> **INFORMATION SUPPLIED**:
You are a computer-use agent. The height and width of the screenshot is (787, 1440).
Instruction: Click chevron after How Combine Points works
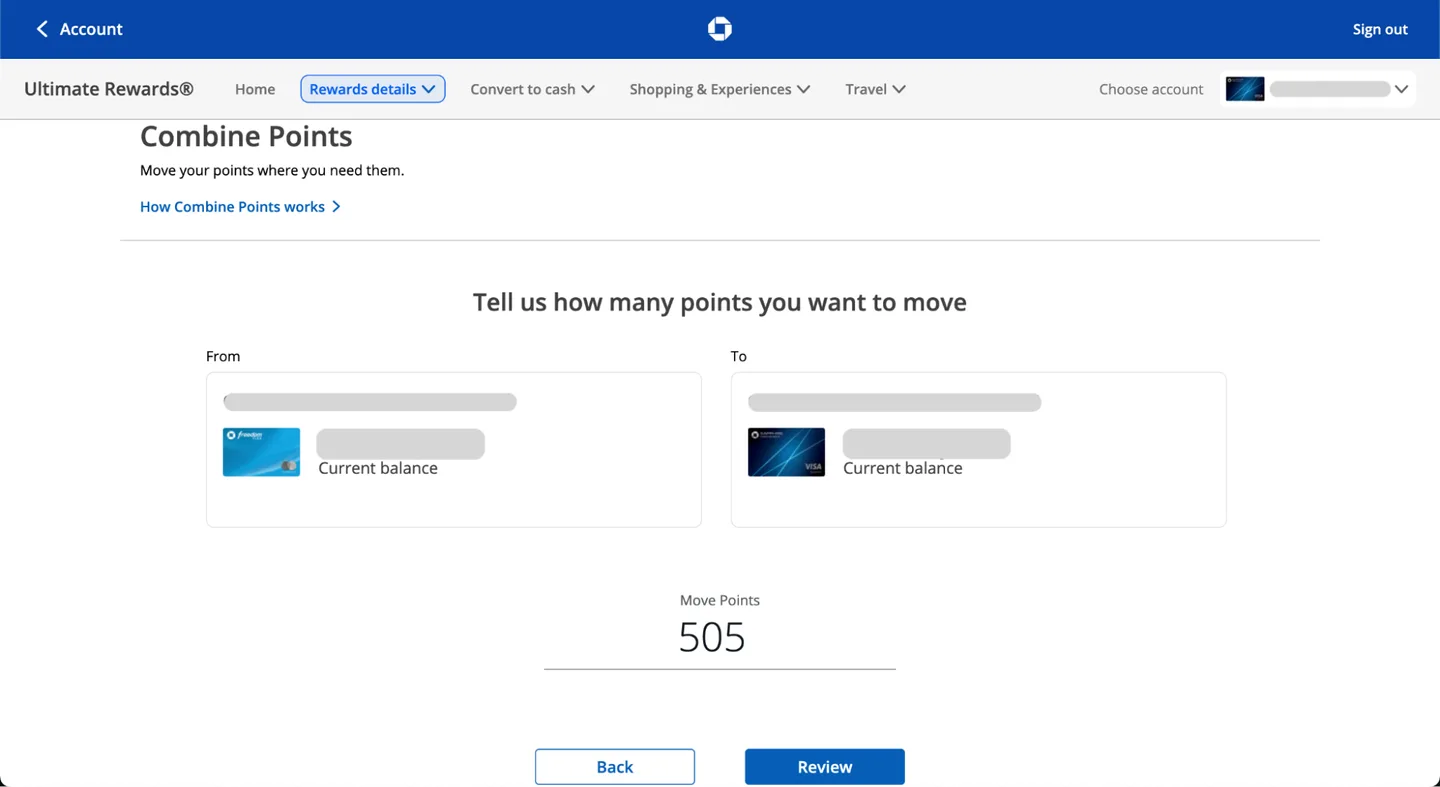336,207
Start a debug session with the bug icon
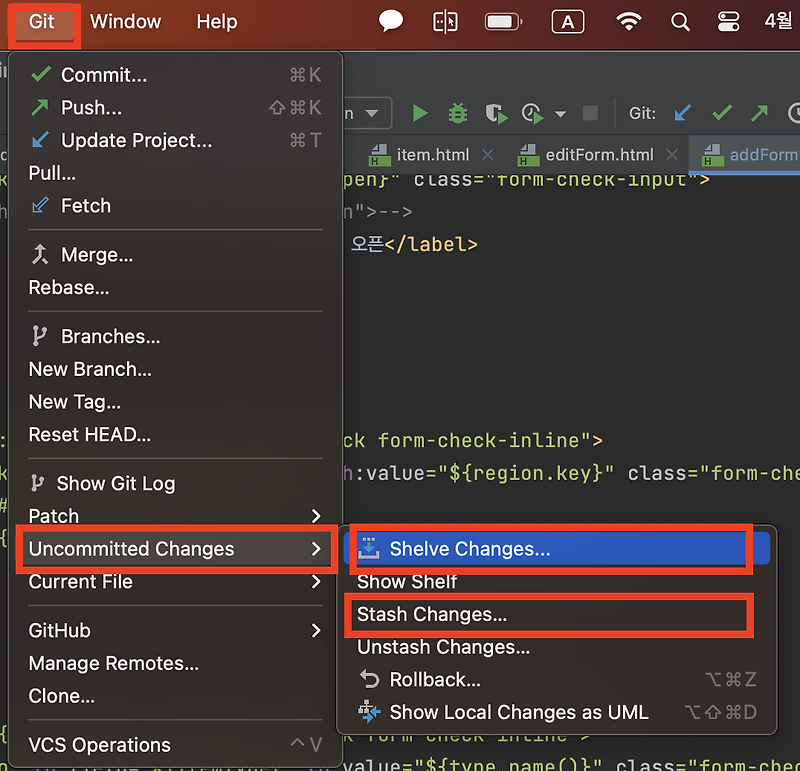 point(457,112)
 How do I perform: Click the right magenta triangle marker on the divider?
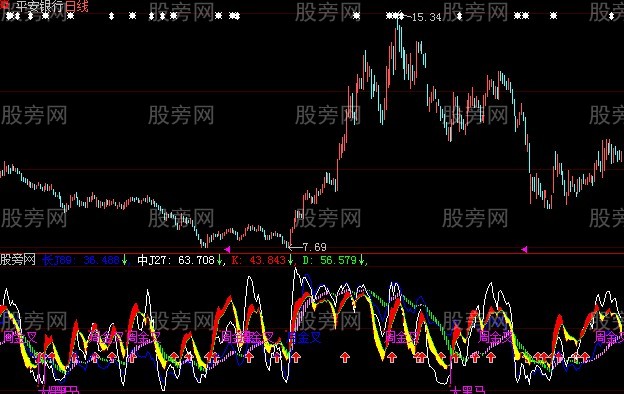point(524,249)
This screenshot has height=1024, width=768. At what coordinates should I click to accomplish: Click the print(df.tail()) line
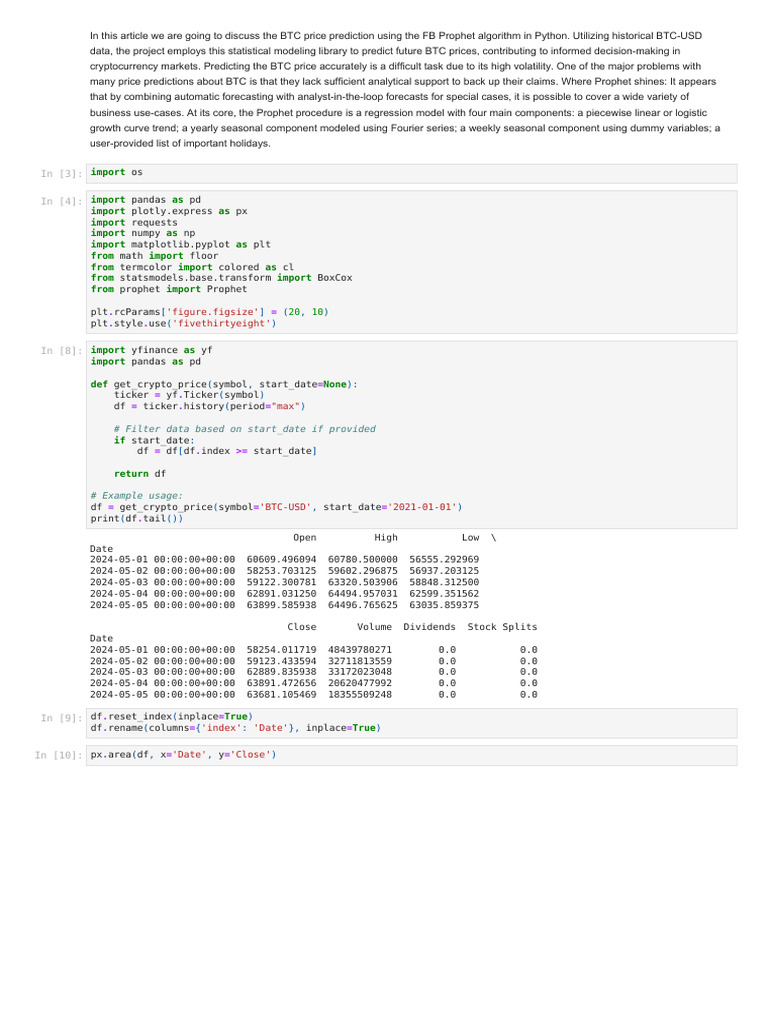click(x=136, y=519)
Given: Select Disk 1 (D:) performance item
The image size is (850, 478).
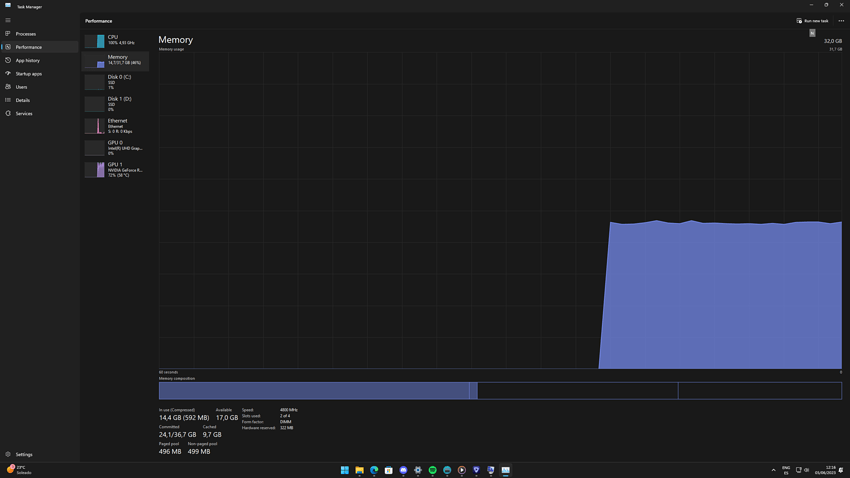Looking at the screenshot, I should coord(115,104).
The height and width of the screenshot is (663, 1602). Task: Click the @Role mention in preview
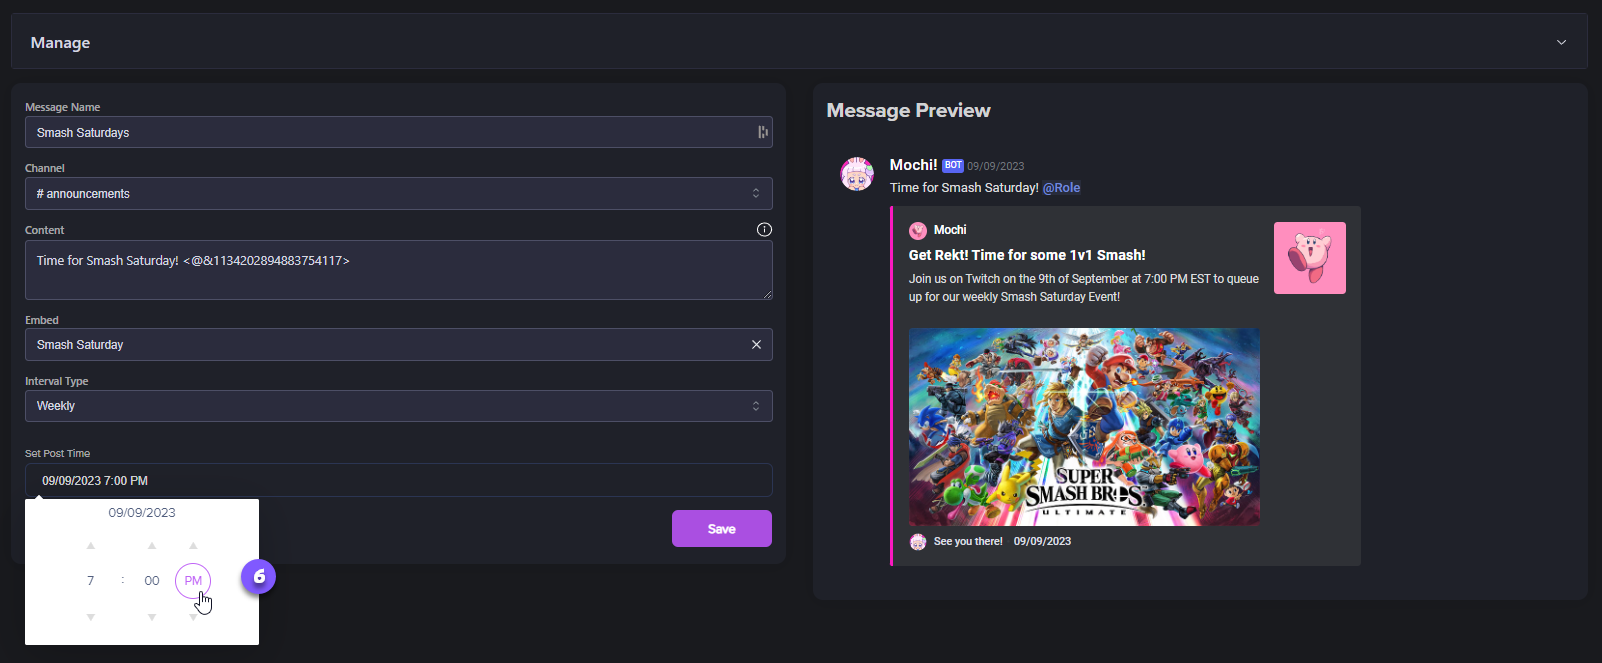(x=1061, y=188)
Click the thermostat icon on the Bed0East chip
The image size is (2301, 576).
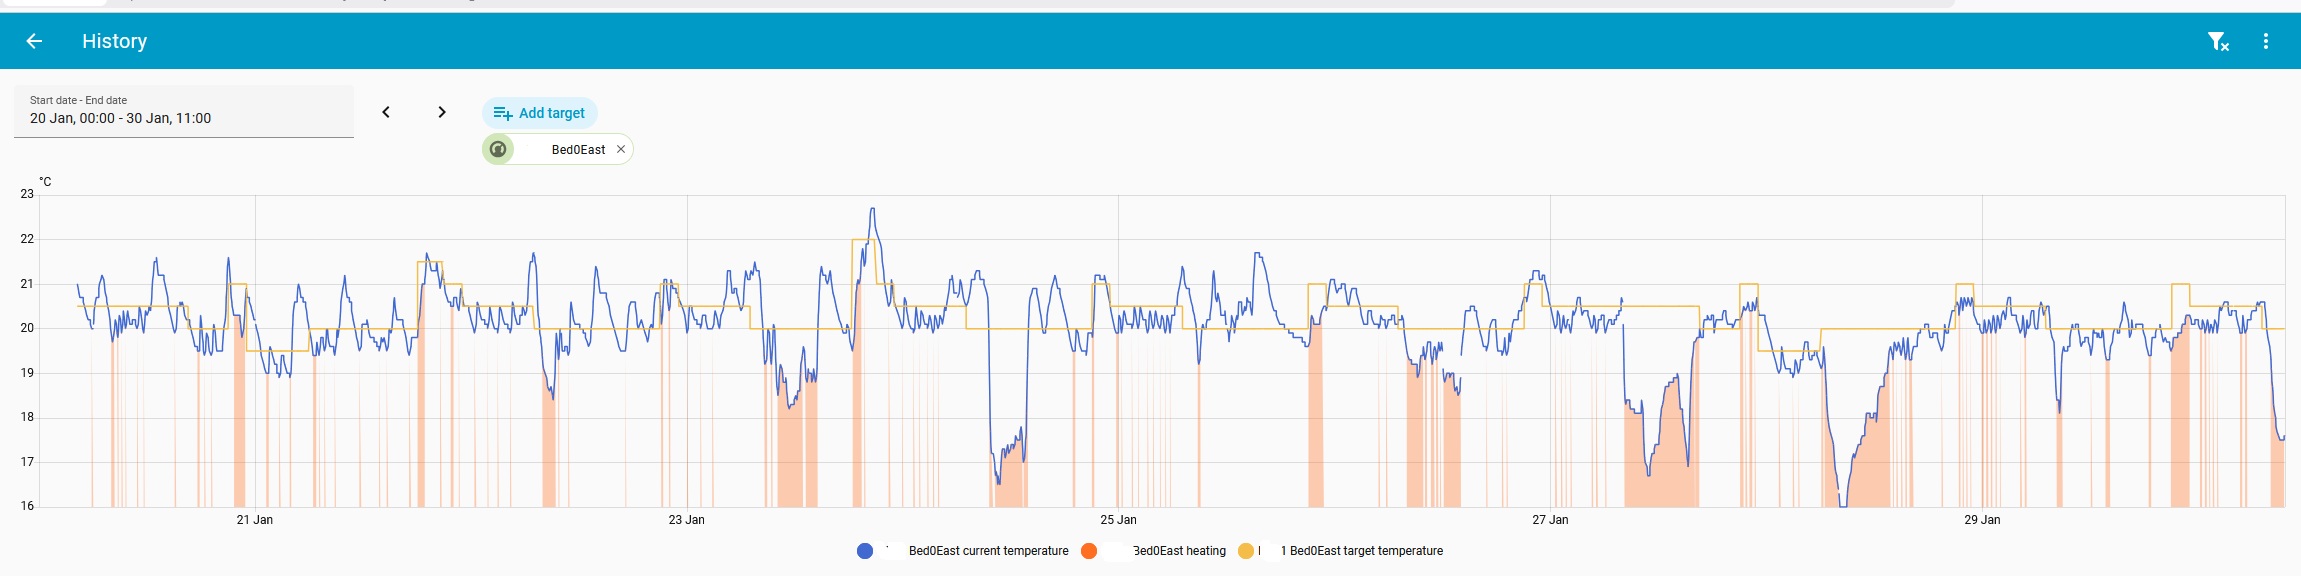click(498, 149)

> **REQUIRED WORK**:
Substitute "resolution" for every occurrence of "image size" throughout the records above, leaving everything else unchanged, and omit the pictures from your answer.

> **SOLVED EXERCISE**:
You are a computer-use agent. The height and width of the screenshot is (787, 1440).
Instruction: Click chevron after How Combine Points works
336,207
Start a debug session with the bug icon
 point(457,112)
 How do I perform: Click the right magenta triangle marker on the divider?
point(524,249)
This screenshot has height=1024, width=768. At what coordinates should I click to accomplish: Click the print(df.tail()) line
click(x=136, y=519)
Given: Select Disk 1 (D:) performance item
The resolution is (850, 478).
Looking at the screenshot, I should coord(115,104).
The height and width of the screenshot is (663, 1602). Task: Click the @Role mention in preview
(x=1061, y=188)
Click the thermostat icon on the Bed0East chip
The resolution is (2301, 576).
click(498, 149)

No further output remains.